(Collected data)
===============
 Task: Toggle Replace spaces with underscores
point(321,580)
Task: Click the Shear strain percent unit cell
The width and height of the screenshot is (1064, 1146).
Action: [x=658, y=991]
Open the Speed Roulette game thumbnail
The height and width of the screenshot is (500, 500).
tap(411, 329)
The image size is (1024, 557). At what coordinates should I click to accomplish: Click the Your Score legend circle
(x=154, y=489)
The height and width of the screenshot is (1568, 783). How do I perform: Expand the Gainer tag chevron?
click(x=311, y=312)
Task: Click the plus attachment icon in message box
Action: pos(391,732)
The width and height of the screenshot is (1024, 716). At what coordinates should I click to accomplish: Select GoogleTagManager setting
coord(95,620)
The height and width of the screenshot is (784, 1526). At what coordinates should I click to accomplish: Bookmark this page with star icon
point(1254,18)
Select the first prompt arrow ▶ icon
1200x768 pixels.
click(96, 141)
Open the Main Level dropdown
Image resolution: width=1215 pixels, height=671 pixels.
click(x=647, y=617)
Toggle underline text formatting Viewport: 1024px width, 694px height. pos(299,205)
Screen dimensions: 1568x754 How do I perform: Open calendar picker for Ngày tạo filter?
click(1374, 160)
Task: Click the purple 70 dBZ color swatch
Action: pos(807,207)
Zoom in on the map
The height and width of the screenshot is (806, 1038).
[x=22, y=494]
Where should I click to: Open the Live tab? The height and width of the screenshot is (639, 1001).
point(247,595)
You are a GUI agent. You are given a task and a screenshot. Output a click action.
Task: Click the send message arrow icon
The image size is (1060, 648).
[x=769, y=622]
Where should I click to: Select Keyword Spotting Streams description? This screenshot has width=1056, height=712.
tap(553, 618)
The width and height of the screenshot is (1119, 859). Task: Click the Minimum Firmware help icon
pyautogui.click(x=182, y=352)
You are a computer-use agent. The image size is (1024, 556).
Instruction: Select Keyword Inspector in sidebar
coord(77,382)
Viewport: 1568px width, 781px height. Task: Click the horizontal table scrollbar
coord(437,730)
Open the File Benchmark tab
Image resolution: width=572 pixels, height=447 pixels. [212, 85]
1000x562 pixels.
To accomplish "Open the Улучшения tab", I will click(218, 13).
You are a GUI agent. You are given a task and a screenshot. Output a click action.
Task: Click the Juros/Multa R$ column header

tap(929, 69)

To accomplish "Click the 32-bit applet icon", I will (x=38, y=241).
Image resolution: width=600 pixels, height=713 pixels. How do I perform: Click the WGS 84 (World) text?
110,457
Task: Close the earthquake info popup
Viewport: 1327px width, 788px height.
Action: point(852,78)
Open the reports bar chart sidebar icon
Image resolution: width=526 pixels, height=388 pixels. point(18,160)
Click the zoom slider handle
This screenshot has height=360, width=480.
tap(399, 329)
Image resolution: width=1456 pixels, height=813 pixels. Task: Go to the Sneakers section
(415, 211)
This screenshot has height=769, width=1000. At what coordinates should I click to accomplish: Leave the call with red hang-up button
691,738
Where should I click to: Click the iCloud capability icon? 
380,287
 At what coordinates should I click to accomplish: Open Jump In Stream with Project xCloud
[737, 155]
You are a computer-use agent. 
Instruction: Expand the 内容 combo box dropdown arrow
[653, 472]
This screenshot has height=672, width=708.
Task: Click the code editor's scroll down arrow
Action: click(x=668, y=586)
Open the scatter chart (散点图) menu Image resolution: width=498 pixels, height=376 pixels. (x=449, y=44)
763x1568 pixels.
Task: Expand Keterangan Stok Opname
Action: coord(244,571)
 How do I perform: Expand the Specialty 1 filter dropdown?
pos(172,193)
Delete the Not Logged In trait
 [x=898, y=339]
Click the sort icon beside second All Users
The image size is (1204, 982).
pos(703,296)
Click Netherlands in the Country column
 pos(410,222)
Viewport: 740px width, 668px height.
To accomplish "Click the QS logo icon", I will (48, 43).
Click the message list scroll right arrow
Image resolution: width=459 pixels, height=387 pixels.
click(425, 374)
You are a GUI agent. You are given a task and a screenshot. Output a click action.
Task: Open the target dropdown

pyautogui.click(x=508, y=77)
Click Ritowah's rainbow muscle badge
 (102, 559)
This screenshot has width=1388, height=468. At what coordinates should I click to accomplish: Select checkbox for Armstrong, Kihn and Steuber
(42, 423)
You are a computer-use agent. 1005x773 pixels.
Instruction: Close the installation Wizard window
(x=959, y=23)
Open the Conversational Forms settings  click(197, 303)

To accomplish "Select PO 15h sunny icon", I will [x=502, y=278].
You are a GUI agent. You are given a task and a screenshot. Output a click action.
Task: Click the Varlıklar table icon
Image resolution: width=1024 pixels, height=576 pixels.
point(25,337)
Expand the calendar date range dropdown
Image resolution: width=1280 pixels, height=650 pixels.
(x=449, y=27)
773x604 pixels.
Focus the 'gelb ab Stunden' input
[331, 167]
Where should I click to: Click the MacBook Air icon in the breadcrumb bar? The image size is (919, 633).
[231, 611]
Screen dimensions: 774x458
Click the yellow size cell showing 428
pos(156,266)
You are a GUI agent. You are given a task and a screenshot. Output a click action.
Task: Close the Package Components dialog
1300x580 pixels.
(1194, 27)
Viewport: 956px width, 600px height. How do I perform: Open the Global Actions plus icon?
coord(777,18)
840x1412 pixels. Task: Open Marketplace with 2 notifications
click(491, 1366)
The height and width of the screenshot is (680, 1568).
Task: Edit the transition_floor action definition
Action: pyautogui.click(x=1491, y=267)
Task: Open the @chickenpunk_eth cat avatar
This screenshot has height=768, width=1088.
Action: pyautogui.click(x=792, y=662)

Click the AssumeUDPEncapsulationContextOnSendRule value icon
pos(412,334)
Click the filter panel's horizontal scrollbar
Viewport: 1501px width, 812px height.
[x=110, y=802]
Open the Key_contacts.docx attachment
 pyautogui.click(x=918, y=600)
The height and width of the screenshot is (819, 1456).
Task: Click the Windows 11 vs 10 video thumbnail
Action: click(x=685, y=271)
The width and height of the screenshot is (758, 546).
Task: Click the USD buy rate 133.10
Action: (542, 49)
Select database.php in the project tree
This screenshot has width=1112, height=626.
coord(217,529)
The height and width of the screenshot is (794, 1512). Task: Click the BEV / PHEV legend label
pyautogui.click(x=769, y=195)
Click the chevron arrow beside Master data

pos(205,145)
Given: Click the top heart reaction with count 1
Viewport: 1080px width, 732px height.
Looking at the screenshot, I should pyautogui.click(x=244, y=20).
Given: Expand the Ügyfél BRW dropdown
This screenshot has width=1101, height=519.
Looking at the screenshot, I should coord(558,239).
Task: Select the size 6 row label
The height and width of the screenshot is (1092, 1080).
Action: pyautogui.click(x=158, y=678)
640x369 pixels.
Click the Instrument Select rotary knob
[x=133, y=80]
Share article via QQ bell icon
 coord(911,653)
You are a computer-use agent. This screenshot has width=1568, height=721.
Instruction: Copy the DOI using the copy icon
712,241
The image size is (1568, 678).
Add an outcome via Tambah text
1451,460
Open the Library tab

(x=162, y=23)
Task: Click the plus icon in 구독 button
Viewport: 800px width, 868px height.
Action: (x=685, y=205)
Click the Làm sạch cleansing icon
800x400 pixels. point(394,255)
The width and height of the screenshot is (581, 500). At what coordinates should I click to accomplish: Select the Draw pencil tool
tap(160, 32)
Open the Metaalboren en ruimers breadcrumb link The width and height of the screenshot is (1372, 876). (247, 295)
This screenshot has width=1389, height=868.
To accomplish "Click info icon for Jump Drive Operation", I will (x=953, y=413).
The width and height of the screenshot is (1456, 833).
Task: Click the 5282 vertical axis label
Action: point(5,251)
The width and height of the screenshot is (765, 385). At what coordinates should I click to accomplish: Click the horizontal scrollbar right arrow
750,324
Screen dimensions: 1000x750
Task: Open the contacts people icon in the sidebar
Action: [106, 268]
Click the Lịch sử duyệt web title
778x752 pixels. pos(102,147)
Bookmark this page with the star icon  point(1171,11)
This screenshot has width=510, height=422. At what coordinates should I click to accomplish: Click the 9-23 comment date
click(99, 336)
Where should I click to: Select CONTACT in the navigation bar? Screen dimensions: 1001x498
===============
_To do_:
Each line of the entries above that has the word "computer" is to be copied.

_Reply_:
You are a computer-use agent. The image size is (1024, 556).
You are a computer-use agent. 
You are a computer-use agent. 1005x773 pixels.
You are a computer-use agent. This screenshot has width=1568, height=721.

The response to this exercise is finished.